Automated Quantum Algorithm Design using a Domain-Specific Language
Amy Rouillard, Matt Lourens, Francesco Petruccione
TL;DR
The paper addresses automatic quantum algorithm design by learning general, scalable algorithm structures rather than fixed unitary implementations. It introduces a domain-specific language (DSL) that encodes quantum circuits via modular motifs and uses neural-architecture-search-inspired evolutionary methods to discover algorithms. The authors successfully rediscover QFT, Deutsch–Jozsa, and Grover from small training circuits, demonstrating that the learned structures generalize to larger $n$-qubit problems with modest computational effort.

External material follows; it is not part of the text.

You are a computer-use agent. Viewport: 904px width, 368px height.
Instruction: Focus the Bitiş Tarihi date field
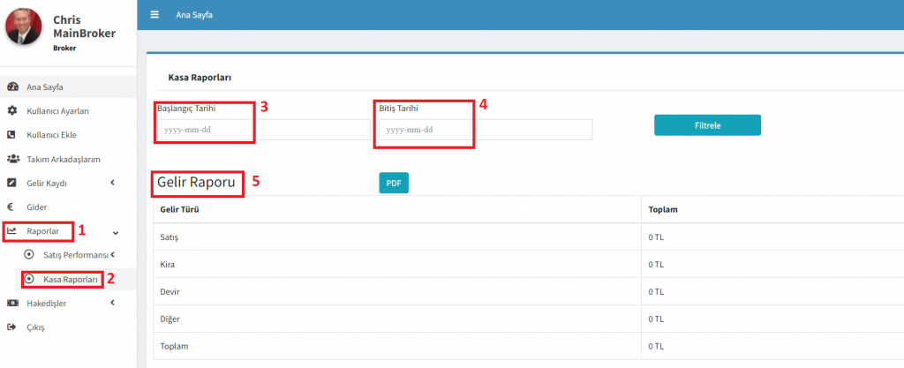tap(485, 130)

This approach yields interpretable, scalable algorithm designs and points to broader applications in variational ansätze and quantum many-body wavefunctions.
Abstract
We present a computational method to automatically design the n-qubit realisations of quantum algorithms. Our approach leverages a domain-specific language (DSL) that enables the construction of quantum circuits via modular building blocks, making it well-suited for evolutionary search. In this DSL quantum circuits are abstracted beyond the usual gate-sequence description and scale automatically to any problem size. This enables us to learn the algorithm structure rather than a specific unitary implementation. We demonstrate our method by automatically designing three known quantum algorithms-the Quantum Fourier Transform, the Deutsch-Jozsa algorithm, and Grover's search. Remarkably, we were able to learn the general implementation of each algorithm by considering examples of circuits containing at most 5-qubits. Our method proves robust, as it maintains performance across increasingly large search spaces. Convergence to the relevant algorithm is achieved with high probability and with moderate computational resources.